Tel est le pouvoir de ma sagesse,
Elle éclaire infiniment loin.

« Ma vie dure depuis des kalpas innombrables
J'ai obtenu ceci après une longue pratique.
Vous, fils de foi sincère
Rejetez vos doutes à ce sujet.

Dans ‘‘Ma vie dure depuis des kalpas innombrables’’ il ne s’agit pas de la vie du Bouddha Atemporel mais bien de celle de Shakyamuni.
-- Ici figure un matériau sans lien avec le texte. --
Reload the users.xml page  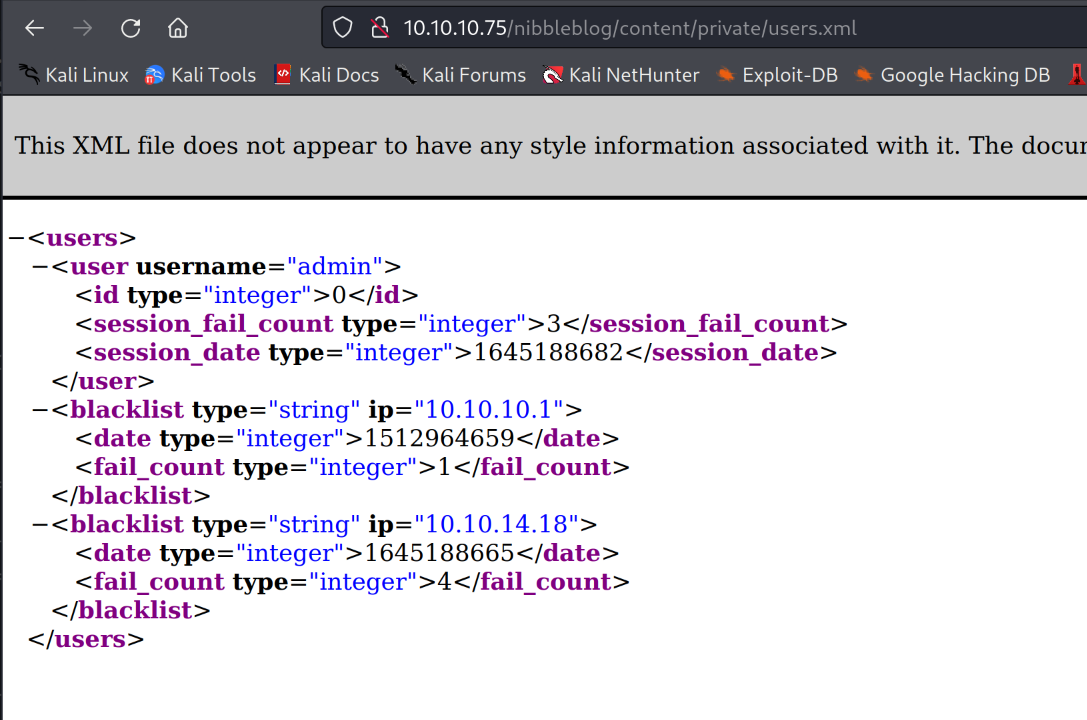[131, 28]
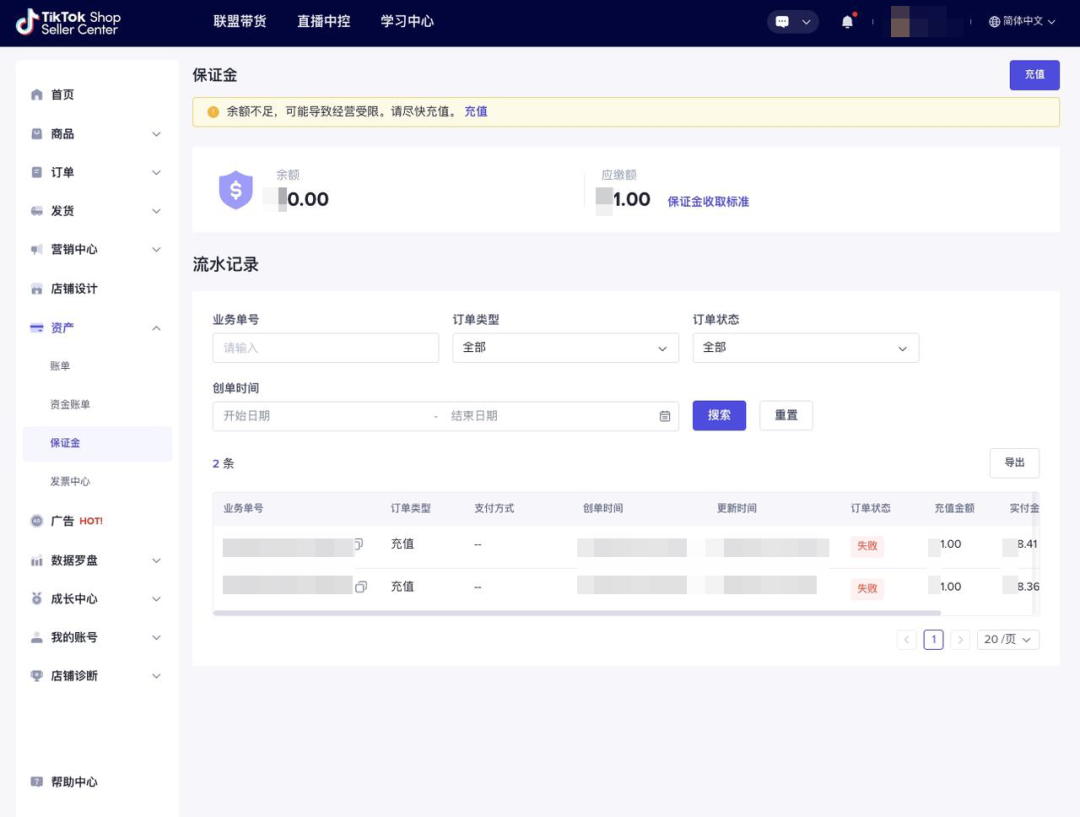Screen dimensions: 1080x817
Task: Open the 20/页 page size dropdown
Action: point(1008,639)
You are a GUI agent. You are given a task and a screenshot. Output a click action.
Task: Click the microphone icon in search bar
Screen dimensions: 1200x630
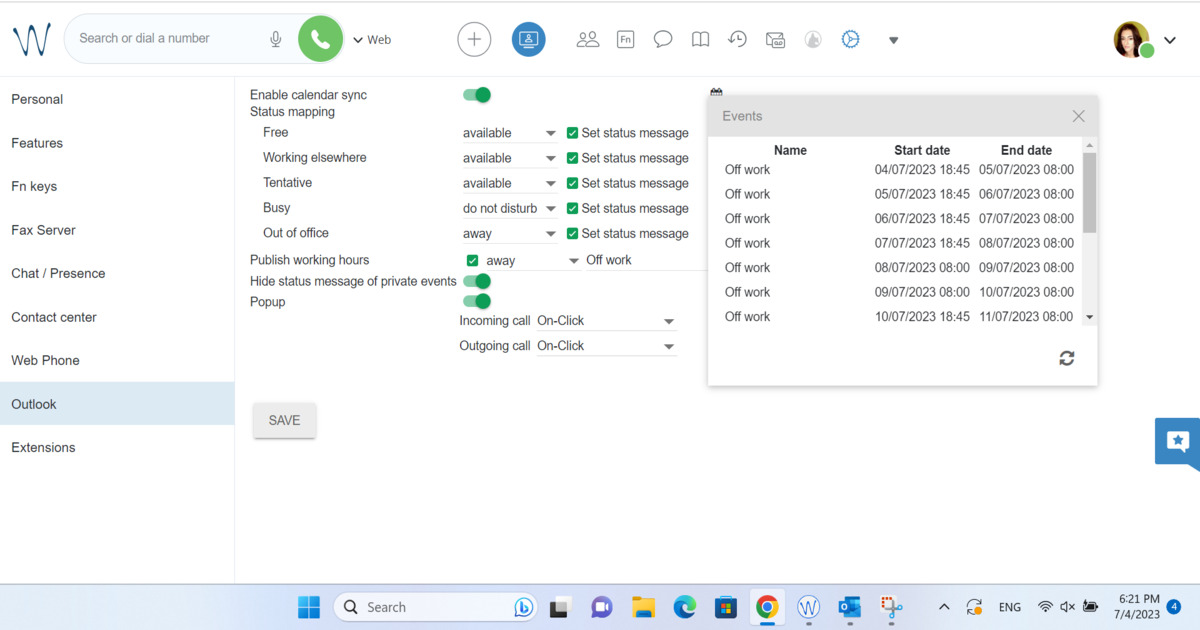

Cette vie, obtenue par l’accumulation des pratiques de bodhisattva est, elle aussi, éternelle.

« Extirpez-les une fois pour toutes.
Les paroles du Bouddha sont vraies, non trompeuses.
Il est comme l'excellent médecin,
Utilisant un stratagème pour guérir ses enfants dans l'erreur.

« Il vit mais leur dit qu'il est mort.
Personne ne peut qualifier de mensongers ses enseignements.
J'agis comme le père de ce monde
Qui sauve la totalité des êtres souffrants.

« C'est parce qu'ils sont pleins de poisons
Que je parle de mon nirvana
Alors que je ne meurs jamais
Car s'ils pouvaient toujours me voir ici,
Ils commenceraient à devenir arrogants.

« Complaisants avec eux-mêmes et tournés vers les cinq désirs,
Ils tomberaient dans les voies du mal.
Je sais qui pratique la Voie
Et qui ne le pratique pas.

« C'est pourquoi j'enseigne selon leur capacité.
Je pense à tout moment :
"Comment amener tous les êtres vivants
A la Voie insurpassable qui conduit à la bodhéité ? »

La profonde maitri, l’amour-empathie du Bouddha, apparaît avec éclat, particulièrement dans les dernières strophes qui expriment le vrai désir et le vœu du Bouddha.

Ainsi se termine ce chapitre. À nous de comprendre que nous vivons la merveilleuse vie du Bouddha Atemporel et que nous avons la possibilité établir ce principe comme base de toutes nos actions. Si nous maintenons dans notre esprit cette conviction, notre vie deviendra lumineuse, sûre, pleine de courage et d'énergie positive.